Sometimes these structures aren't even used for recreational purposes. For instance, Bayman said canopies supplied by his company have been used to cover water treatment tanks by the city of Margate, Fla.

"These are large polyethylene tanks that get so hot in the sun that they can seriously burn technicians who are responsible for reading meters located on them," he said. "Also, exposure to the sun causes faster deterioration of the tanks, which can cost over $25,000 each to replace. According to city staff, their tanks now last much longer, effectively paying for the shade structure investment after about five years."

"Our product offering has grown to meet a number of segments outside of parks and recreation as well as accommodating various applications," Chumah said. "Shade creates a more comfortable outdoor environment for any purpose. Design is driven by understanding the need, what the intended use for the structure is going to be, maximizing the shade footprint, and working to provide cost-effective solutions while considering design and aesthetics."

Shade creates a more comfortable outdoor environment for any purpose.


Another area in which to think creatively is in managing the finances associated with these spaces. The first category is in how the design and construction of the shelters are funded.

As Bayman indicated earlier, many parks and recreation departments are operating with bigger overall budgets these days. However, even in the best of times, there are still a number of priorities competing for financial resources. And that calls for finding ways to make these projects more cost-effective. One potential cost-saving option Graves suggested is a cooperative purchasing contract.

"That saves a government entity of having to put out a bid, since the cooperative purchasing contract has already been bid," she explained. "Sourcewell (www.sourcewell-mn.gov), formerly the National Joint Powers Alliance, is a government co-op that can be used and meets bidding requirements."

Fortunately, shade shelters don't have to be completely constrained by the limitations of a departmental budget. Additional money can be raised in a variety of ways, including grants, bonds, donations from the community and business sponsorships. Naming rights can be sold, as can plaques and signage.

Once the shelter has been built, there could be other ways to make it into a revenue-generating space if it meets certain criteria, such as overall size, seating, food service and protection from a variety of weather elements.

"Pavilions can be rented out for gatherings such as reunions, parties and so forth," Graves said. "Also, amphitheaters can be rented out for events, performances and concerts to fund-raise for community projects and charities."


If you're currently considering building a shelter of some kind, chances are you've already got at least one place in mind for it. And if your shade structure has certain kinds of utility—covering a playground, for example—then the site more or less selects itself. Yet if your shelter is more generalized in purpose, try to build it in an area that's easily accessible by foot traffic and where people would naturally congregate. The more isolated and out-of-the way the structure, the less likely people will use it.
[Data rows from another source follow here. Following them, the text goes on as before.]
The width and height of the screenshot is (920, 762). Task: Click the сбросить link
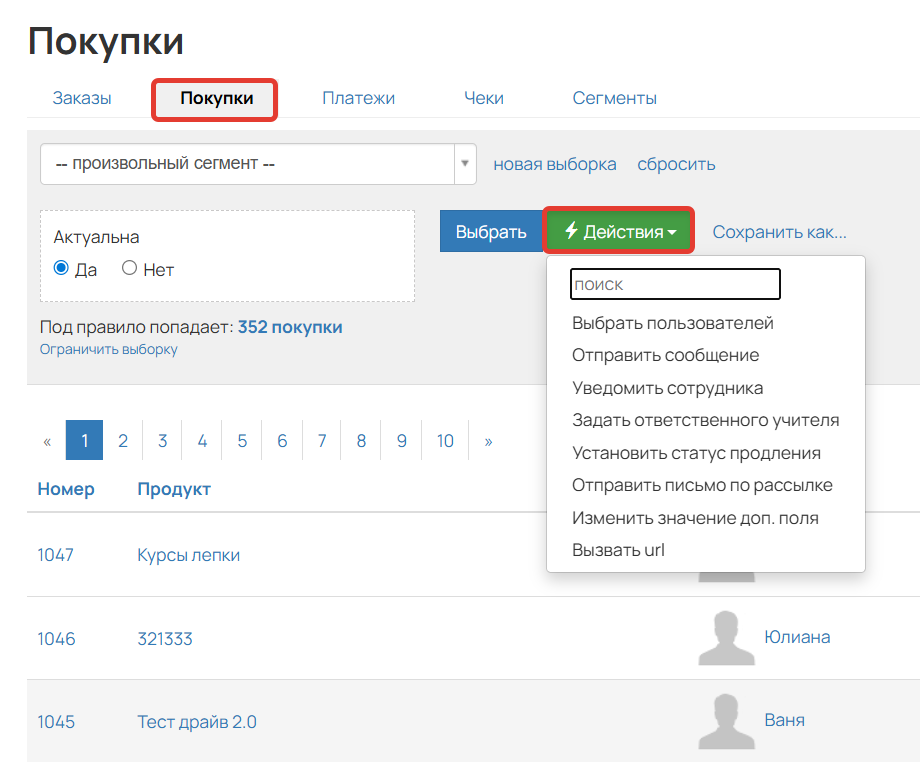coord(676,164)
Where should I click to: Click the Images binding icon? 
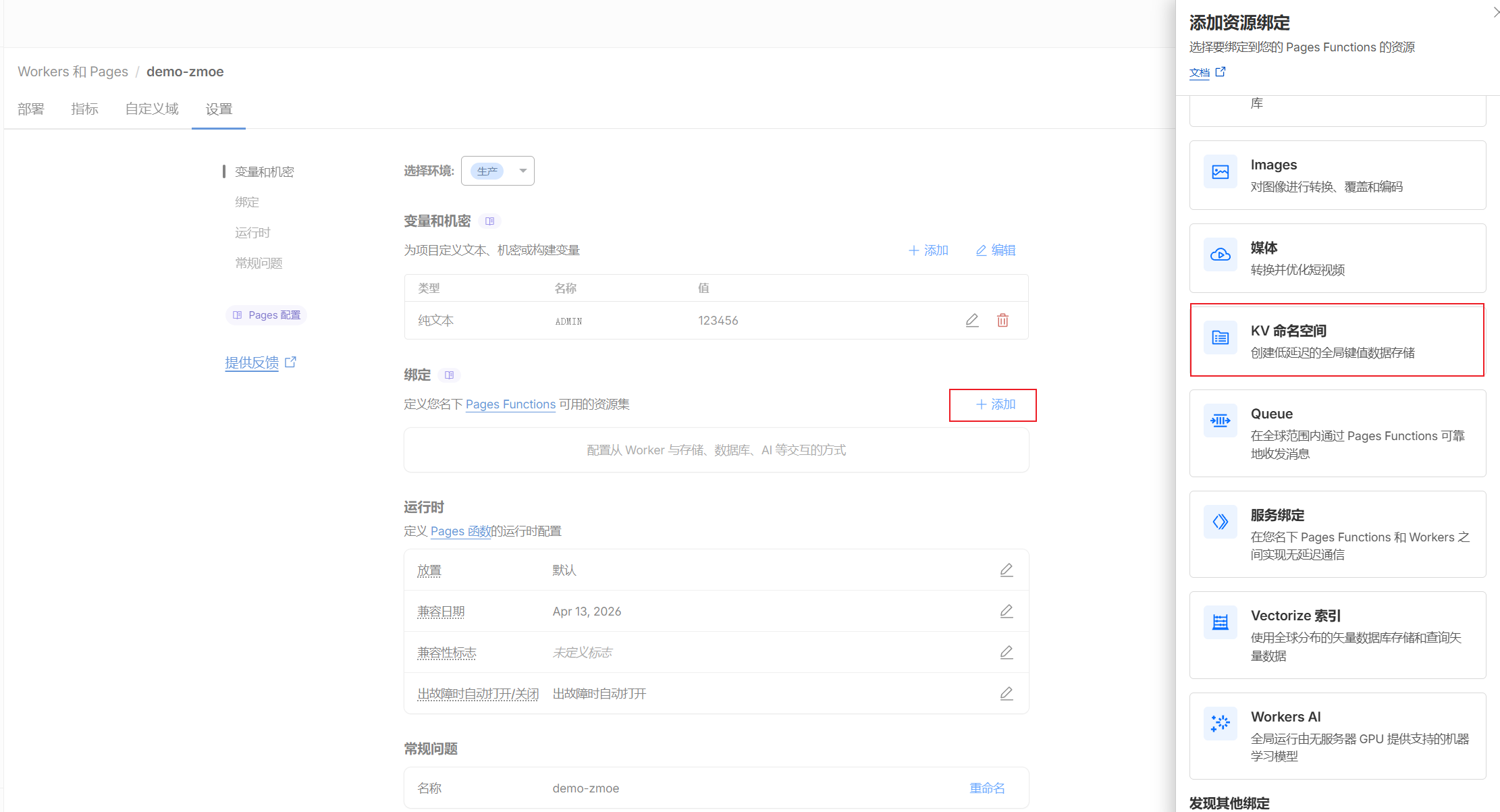1220,172
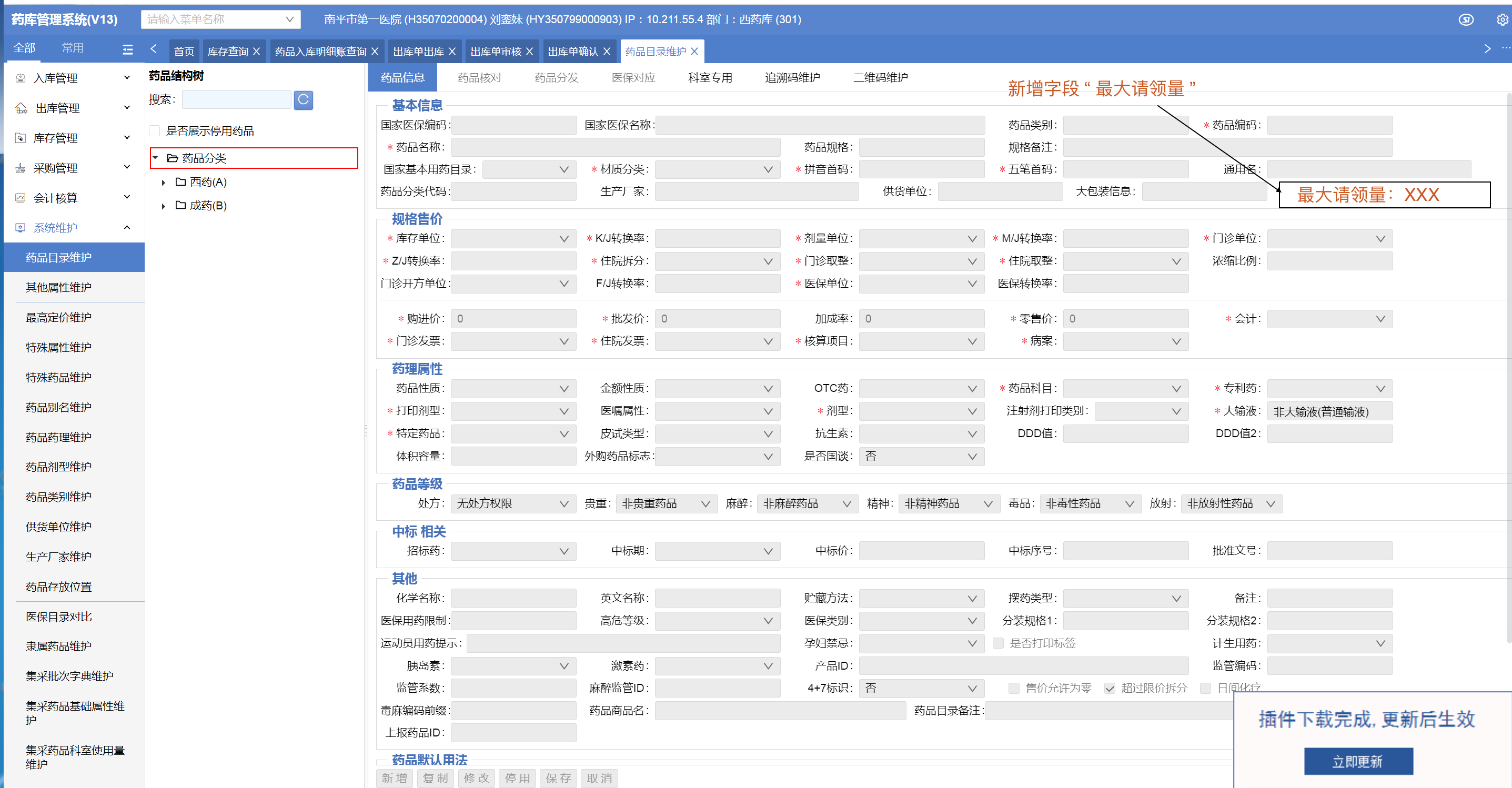The image size is (1512, 788).
Task: Open the 出库单审核 tab
Action: tap(496, 52)
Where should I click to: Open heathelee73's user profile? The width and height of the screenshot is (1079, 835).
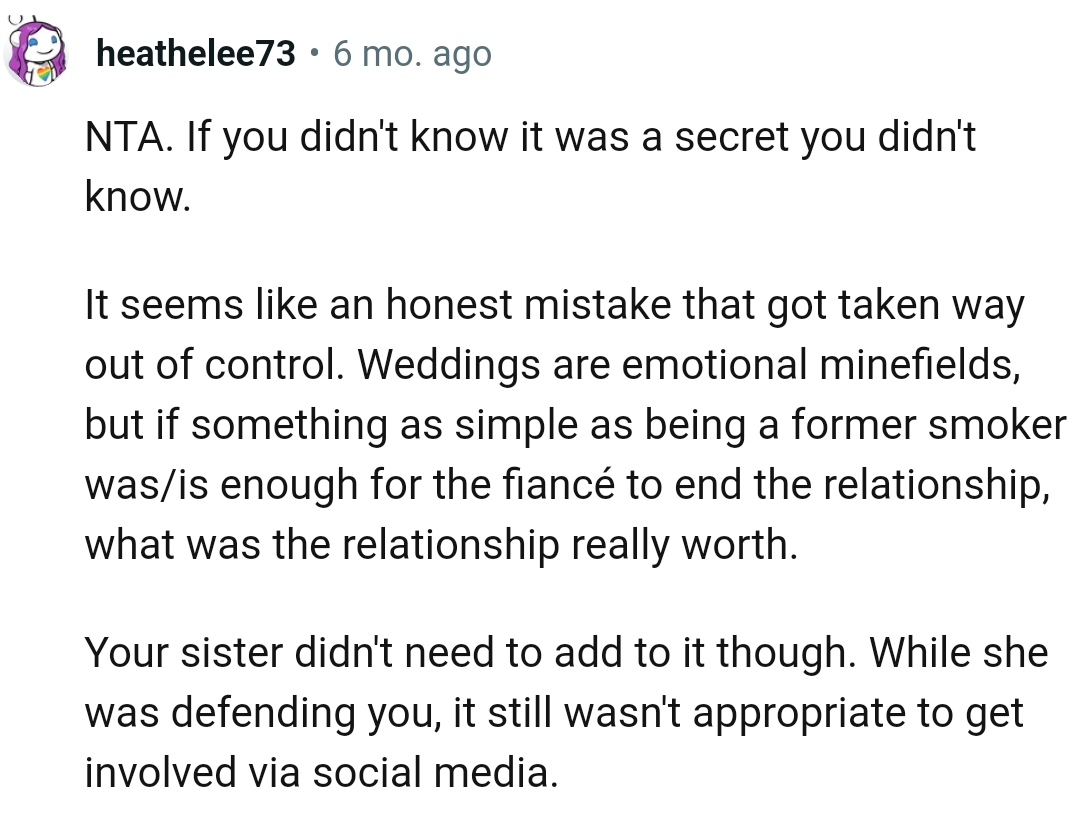(196, 53)
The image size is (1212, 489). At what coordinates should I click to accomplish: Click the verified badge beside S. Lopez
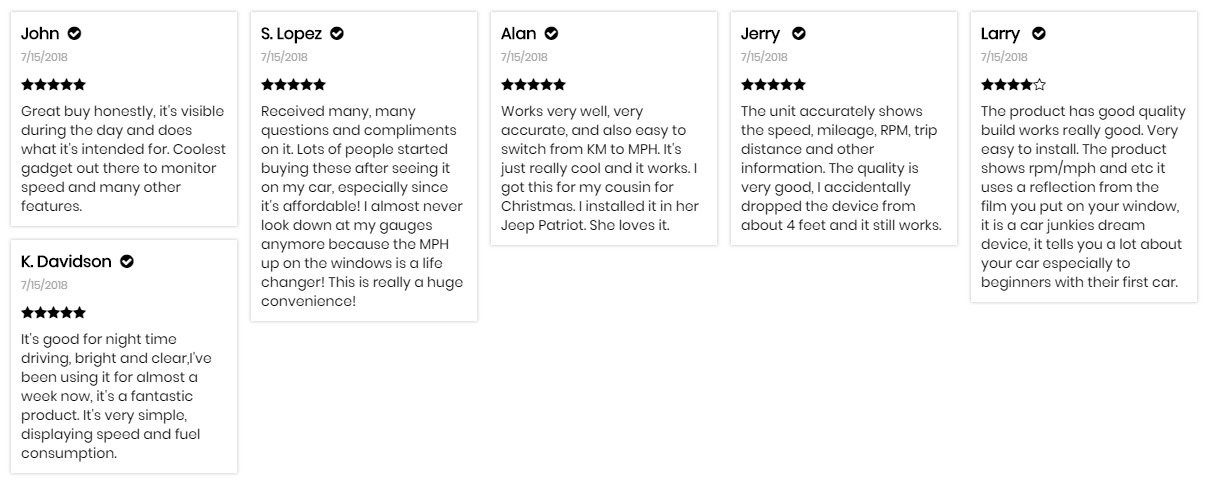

Even if you've got ideas for a spot, you should consult with representatives from firms that design and build these shelters before you settle on a particular site. Many of them will have expertise that can help you understand what designs might be able to work with your particular location, and also let you know if there are any red flags with the area you've selected, such as potential for flooding, ground that's too soft or rocky, probability of high winds and other hazards to your shelter. They can also help you with any local safety regulations and building codes.